PROVIDED RECORDS:
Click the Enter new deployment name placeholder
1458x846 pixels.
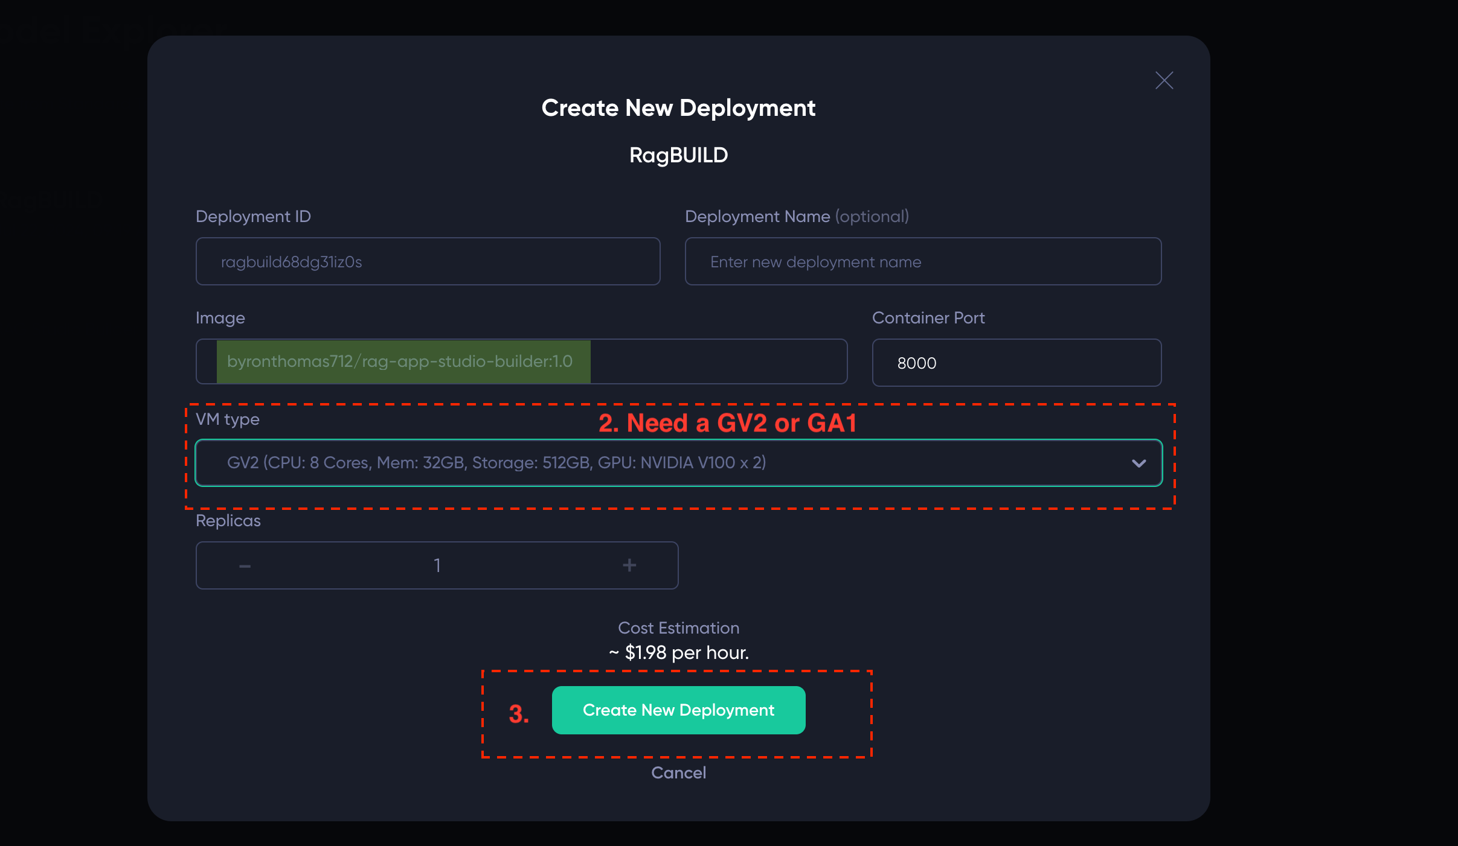tap(922, 261)
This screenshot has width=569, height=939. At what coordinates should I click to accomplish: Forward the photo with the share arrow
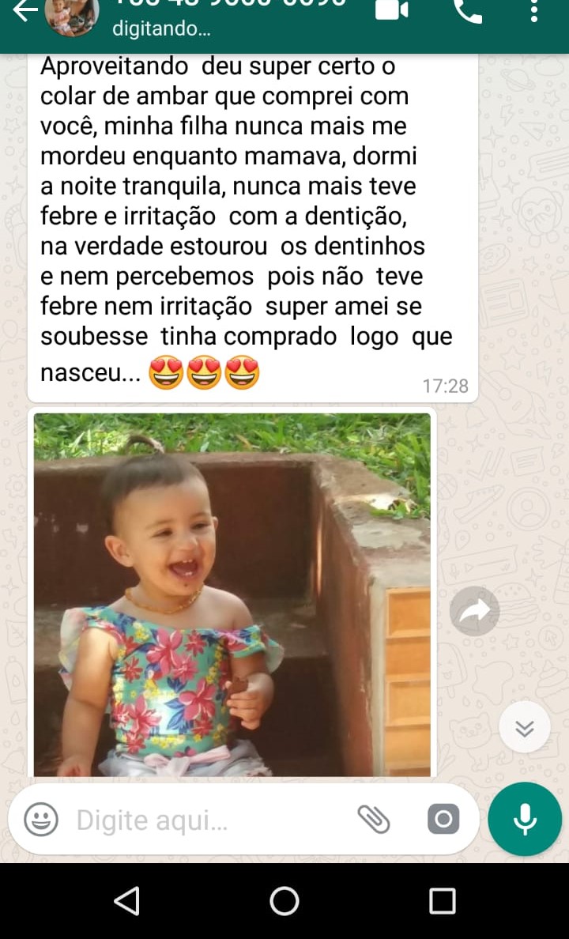click(x=474, y=611)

WHAT YOU ARE ASKED TO DO:
Arrange the listing above as a Markdown table with the columns "Row" and "Text", numbering each line and skipping blank lines. Leave the pictures out of the table.

SOLUTION FOR THIS EXERCISE:
| Row | Text |
|---|---|
| 1 | Click the Enter new deployment name placeholder |
| 2 | 1458x846 pixels. |
| 3 | tap(922, 261) |
| 4 | This screenshot has width=569, height=939. At what coordinates should I click to accomplish: Forward the photo with the share arrow |
| 5 | click(x=474, y=611) |